On Fri, Aug 11, 2023 at 7:08 PM Shakeel Butt <shakeelb@xxxxxxxxxx> wrote:
>
> Hi all,
>
> (sorry for late response as I was away)
>
> On Fri, Aug 11, 2023 at 1:40 PM Yosry Ahmed <yosryahmed@xxxxxxxxxx> wrote:
> >
> [...]
> > > > >
> > > > > Last note, for /proc/vmstat we have /proc/sys/vm/stat_refresh to trigger
> > > > > an explicit refresh. For those users who really need more accurate
> > > > > numbers we might consider interface like that. Or allow to write to stat
> > > > > file and do that in the write handler.
> > > >
> > > > This wouldn't be my first option, but if that's the only way to get
> > > > accurate stats I'll take it.
> > >
> > > To be honest, this would be my preferable option because of 2 reasons.
> > > a) we do not want to guarantee to much on the precision front because
> > > that would just makes maintainability much more harder with different
> > > people having a different opinion of how much precision is enough and b)
> > > it makes the more rare (need precise) case the special case rather than
> > > the default.
> >
> > How about we go with the proposed approach in this patch (or the mutex
> > approach as it's much cleaner), and if someone complains about slow
> > reads we revert the change and introduce the refresh API? We might
> > just get away with making all reads accurate and avoid the hassle of
> > updating some userspace readers to do write-then-read.
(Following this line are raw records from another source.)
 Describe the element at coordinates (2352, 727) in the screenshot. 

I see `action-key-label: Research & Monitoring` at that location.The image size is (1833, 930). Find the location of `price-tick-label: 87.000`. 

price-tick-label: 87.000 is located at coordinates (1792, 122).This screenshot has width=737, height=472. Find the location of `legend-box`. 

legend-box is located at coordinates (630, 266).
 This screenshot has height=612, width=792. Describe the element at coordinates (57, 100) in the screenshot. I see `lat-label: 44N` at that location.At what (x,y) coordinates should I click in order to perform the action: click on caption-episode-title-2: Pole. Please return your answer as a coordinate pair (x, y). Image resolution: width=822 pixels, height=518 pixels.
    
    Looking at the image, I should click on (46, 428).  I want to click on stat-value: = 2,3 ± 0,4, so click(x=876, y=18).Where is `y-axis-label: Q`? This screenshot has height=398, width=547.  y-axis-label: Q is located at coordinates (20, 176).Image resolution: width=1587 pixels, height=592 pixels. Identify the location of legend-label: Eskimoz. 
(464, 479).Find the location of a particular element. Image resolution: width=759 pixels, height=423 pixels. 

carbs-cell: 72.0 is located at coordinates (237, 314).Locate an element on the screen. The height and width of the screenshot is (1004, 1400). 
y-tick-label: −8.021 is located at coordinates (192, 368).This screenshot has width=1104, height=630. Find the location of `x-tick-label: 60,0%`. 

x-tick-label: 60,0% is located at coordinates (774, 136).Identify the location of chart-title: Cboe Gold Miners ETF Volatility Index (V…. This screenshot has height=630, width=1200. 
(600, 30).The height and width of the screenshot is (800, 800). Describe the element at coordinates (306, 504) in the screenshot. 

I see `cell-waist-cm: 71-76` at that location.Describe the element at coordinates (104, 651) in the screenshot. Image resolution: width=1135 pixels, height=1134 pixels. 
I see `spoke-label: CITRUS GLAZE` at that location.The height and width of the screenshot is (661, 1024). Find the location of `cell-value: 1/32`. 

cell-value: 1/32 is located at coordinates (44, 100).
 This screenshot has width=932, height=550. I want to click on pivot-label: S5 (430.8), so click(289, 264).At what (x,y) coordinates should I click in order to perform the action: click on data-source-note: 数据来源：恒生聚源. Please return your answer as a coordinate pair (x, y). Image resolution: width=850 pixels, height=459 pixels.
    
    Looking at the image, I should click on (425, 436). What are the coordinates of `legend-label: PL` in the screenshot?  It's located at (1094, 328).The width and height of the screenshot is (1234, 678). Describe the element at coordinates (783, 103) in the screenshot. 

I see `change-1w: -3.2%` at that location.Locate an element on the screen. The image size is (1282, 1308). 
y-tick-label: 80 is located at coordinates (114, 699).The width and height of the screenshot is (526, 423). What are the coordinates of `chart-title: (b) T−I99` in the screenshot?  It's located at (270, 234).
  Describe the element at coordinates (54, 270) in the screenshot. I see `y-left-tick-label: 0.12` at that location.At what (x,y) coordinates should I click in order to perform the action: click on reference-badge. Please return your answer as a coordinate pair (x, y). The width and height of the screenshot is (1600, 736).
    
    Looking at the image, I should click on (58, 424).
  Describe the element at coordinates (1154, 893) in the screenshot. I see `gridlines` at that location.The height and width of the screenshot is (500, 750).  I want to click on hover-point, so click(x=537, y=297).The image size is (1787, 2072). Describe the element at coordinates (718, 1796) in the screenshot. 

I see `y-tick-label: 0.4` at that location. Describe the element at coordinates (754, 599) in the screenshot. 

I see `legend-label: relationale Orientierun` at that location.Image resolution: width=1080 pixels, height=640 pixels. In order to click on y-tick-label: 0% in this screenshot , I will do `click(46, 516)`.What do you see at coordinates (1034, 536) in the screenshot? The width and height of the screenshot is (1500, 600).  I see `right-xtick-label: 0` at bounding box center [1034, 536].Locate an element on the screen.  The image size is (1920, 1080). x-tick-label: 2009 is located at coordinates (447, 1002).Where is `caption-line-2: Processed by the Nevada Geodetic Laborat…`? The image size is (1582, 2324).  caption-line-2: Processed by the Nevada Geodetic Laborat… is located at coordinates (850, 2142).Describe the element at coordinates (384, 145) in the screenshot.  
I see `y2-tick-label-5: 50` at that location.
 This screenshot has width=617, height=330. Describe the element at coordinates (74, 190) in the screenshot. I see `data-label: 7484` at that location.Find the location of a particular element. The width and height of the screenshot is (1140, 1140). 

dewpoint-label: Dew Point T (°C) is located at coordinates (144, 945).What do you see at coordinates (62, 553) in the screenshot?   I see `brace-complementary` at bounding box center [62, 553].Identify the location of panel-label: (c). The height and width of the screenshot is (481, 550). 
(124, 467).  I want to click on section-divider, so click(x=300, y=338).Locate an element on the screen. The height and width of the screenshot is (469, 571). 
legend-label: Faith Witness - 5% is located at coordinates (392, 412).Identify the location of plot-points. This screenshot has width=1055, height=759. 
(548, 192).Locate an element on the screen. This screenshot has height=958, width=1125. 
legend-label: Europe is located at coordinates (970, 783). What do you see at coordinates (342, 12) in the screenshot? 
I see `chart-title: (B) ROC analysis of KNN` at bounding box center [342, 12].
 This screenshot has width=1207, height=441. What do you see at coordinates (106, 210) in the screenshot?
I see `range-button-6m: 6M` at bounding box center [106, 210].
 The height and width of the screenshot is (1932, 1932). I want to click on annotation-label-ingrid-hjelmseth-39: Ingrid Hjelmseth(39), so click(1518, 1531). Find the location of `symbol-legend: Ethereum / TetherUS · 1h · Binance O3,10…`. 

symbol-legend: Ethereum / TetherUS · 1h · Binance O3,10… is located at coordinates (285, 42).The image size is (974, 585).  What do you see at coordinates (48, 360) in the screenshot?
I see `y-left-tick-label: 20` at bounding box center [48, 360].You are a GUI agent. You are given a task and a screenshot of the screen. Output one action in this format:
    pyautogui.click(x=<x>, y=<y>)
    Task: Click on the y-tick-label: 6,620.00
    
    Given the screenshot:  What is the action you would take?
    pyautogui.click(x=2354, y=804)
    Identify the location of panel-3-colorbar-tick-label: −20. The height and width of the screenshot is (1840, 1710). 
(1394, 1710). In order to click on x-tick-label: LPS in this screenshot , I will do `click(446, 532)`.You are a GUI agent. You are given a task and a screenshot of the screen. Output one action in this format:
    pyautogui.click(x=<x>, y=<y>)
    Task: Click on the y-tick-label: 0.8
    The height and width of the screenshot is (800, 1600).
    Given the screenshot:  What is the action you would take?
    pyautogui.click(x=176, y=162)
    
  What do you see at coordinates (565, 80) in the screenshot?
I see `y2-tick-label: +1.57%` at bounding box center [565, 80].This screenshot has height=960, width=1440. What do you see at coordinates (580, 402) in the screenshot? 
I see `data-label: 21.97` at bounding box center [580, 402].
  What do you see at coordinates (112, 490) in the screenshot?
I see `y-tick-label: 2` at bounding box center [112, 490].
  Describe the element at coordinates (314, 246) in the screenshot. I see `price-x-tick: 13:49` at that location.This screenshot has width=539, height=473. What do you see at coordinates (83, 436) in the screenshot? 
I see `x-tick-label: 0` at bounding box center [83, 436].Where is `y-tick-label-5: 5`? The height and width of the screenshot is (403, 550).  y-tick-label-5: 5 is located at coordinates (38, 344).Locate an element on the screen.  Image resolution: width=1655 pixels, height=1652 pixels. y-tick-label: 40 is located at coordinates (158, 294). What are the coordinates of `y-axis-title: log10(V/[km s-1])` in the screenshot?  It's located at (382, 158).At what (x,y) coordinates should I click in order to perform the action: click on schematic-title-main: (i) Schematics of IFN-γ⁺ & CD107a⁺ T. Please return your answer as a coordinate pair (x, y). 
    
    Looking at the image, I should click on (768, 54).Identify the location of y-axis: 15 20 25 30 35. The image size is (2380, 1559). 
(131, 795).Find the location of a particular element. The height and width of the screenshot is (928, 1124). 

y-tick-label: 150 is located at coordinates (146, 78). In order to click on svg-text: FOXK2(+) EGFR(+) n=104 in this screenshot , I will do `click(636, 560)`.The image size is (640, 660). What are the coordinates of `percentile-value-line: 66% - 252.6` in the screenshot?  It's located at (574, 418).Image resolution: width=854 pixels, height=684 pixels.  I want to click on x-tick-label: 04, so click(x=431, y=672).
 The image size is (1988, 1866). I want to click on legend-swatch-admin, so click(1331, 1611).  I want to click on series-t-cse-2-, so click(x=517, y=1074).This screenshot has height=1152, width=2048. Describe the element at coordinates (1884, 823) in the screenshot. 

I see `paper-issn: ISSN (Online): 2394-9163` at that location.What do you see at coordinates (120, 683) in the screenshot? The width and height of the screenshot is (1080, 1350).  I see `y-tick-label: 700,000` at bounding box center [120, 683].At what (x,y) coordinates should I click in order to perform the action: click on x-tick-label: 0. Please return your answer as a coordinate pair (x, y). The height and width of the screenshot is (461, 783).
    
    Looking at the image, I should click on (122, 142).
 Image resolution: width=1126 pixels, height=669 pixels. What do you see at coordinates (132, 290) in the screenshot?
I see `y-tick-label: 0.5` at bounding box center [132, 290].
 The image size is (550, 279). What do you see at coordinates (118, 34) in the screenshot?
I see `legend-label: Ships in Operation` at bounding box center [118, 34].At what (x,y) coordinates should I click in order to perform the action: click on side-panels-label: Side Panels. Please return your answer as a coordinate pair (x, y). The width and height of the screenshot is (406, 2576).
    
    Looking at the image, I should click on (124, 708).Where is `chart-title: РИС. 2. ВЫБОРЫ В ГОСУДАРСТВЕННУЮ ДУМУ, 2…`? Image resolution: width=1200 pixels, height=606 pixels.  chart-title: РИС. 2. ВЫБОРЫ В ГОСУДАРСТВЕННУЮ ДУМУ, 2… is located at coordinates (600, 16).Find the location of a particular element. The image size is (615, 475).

We don't know
> > for sure that something will regress.
> >
> > What do you think?
>
> Actually I am with Michal on this one. As I see multiple regression
> reports for reading the stats, I am inclined towards rate limiting the
> sync stats flushing from user readable interfaces (through
> mem_cgroup_flush_stats_ratelimited()) and providing a separate
> interface as suggested by Michal to explicitly flush the stats for
> users ok with the cost. Since we flush the stats every 2 seconds, most
> of the users should be fine and the users who care about accuracy can
> pay for it.

I am worried that writing to a stat for flushing then reading will
increase the staleness window which we are trying to reduce here.
Would it be acceptable to add a separate interface to explicitly read
flushed stats without having to write first? If the distinction
disappears in the future we can just short-circuit both interfaces.